Why did they reject Jesus? I think because of fear. Jesus represented a new world – of interpretation, of leadership, of Lordship. Perhaps the chief priests, Judas, and Peter rejected Jesus because Jesus was leading to a place where they might not have wanted to go or might have been afraid to go. Perhaps they rejected Jesus so they could stay where they were and remain with what was familiar.

We all have moments in our lives where we can identify how we have aligned ourselves with the behavior of the chief priests, Judas, and Peter rather than with Jesus. When we read a teaching of Jesus and it grates against what we wish Jesus had said but did not actually say. When we succumb to our greed for personal gain. When we wilt to fear in hopes to secure temporary safety.

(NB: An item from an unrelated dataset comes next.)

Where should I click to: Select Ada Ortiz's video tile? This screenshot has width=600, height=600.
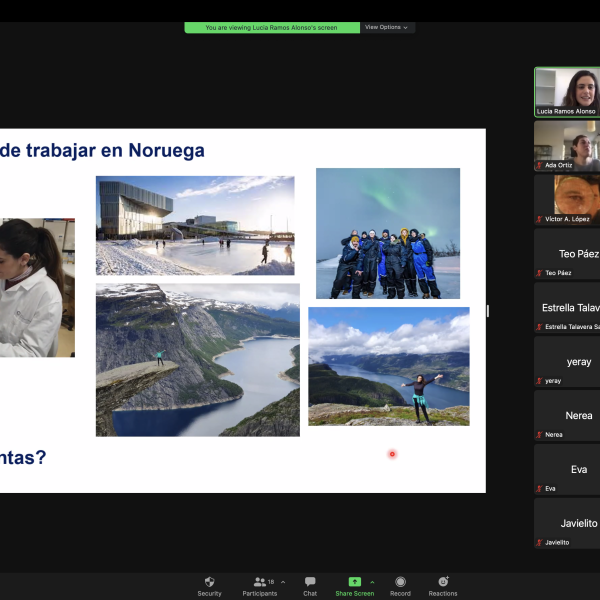567,146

One of the churches I served during seminary had this beautiful rotunda prayer chapel commissioned while I was on staff. At the center of the room was an altar surrounded by a railing that gave a nod to the crown of thorns. On the floor encircling the altar and leading into and out of the chapel was a meandering path of stones. Families from the church were invited to write their names on the stones to contribute to the path surrounding the altar.

I believe these stones are incredibly symbolic. They represent God’s people being drawn towards Christ and being led to places where we might be uncomfortable but will definitely meet Christ – at the table under the shadow of the cross. The stones’ meandering path represent when God’s people are drawn close to Christ as well as when we are farther away from Christ. We are still on the path, just perhaps not on the most direct course to Jesus, until we adjust to the leadings of God’s Spirit and curve back toward the Savior. The stones lead followers across the threshold into the world and then draw followers back towards the altar, which resembles the rhythm of the faithful – into the world – into the sanctuary – and the beat rolls on.

Like the chief priests, Judas, and Peter, there are times that we reject Christ. I believe that even in moments of rejection we stay on the path with Christ. We might not be in the center or drawing to the side closest to Christ. We may be farther away from Christ, but we are still on the path with Christ. Psalm 118:21-24 sings, “I thank you that you have answered me and have become my salvation. The stone that the builders rejected has become the chief cornerstone. This is the Lord’s doing; it is marvellous in our eyes. This is the day that the Lord has made; let us rejoice and be glad in it.”

Those who reject the stone, the stone came to save. Those who reject Christ, Christ came to save. When we wind our paths back towards Christ, Jesus redeems our rejecting and we are saved.

Prayer: “Blessed assurance, Jesus is mine! O what a foretaste of glory divine! Heir of salvation, purchase of God, born of his Spirit, washed in his blood. Perfect submission, all is at rest; I in my Savior am happy and blest, watching and waiting, looking above, filled with his goodness, lost in his love. This is my story, this is my song, praising my Savior all the day long. This is my story, this is my song, praising my Savior all the day long.* Amen.

*”Blessed Assurance,” The United Methodist Hymnal 369.